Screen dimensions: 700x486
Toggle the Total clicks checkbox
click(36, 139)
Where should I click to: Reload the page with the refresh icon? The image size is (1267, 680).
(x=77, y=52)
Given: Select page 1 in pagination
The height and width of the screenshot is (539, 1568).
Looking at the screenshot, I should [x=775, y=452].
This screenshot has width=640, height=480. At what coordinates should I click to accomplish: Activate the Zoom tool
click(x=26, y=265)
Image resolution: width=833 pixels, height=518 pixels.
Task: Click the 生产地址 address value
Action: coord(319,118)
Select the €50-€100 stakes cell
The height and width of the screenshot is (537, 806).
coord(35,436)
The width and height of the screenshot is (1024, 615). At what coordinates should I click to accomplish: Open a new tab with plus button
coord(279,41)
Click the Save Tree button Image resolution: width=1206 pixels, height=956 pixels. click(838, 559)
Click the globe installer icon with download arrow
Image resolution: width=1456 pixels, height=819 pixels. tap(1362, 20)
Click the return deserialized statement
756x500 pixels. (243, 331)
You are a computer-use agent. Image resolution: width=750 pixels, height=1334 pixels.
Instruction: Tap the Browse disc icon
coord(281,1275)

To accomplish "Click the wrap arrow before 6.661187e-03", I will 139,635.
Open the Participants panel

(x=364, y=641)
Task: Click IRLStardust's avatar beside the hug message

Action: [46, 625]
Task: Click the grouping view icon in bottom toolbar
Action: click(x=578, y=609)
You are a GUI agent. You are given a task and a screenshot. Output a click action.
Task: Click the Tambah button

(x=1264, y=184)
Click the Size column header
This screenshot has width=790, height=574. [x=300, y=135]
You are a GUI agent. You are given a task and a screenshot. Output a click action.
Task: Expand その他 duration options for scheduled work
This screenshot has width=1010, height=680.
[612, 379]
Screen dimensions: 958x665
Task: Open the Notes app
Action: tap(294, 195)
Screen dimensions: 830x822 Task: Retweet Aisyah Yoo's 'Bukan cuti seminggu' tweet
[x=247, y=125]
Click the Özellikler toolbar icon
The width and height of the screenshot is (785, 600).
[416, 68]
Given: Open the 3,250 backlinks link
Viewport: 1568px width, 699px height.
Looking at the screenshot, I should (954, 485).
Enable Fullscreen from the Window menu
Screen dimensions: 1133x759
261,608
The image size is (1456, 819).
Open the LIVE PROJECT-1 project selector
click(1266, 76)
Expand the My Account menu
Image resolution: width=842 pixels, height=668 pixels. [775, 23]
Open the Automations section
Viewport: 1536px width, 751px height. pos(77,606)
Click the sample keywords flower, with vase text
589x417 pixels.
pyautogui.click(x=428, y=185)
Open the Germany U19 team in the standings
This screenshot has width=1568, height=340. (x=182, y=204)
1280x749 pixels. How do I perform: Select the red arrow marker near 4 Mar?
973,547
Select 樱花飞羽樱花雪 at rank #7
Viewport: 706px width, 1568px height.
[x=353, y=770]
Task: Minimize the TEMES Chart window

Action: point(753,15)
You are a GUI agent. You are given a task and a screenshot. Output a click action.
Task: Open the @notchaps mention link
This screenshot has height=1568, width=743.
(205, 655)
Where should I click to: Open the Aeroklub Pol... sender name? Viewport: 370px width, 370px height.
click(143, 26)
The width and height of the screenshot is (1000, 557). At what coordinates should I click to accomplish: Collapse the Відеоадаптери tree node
---------------
**PROBLEM REQUIREMENTS**
Look through the entries above and report each line where the string "link" occurs.

**RESULT FOR THIS EXERCISE**
Given: Open the 3,250 backlinks link
Task: Open the @notchaps mention link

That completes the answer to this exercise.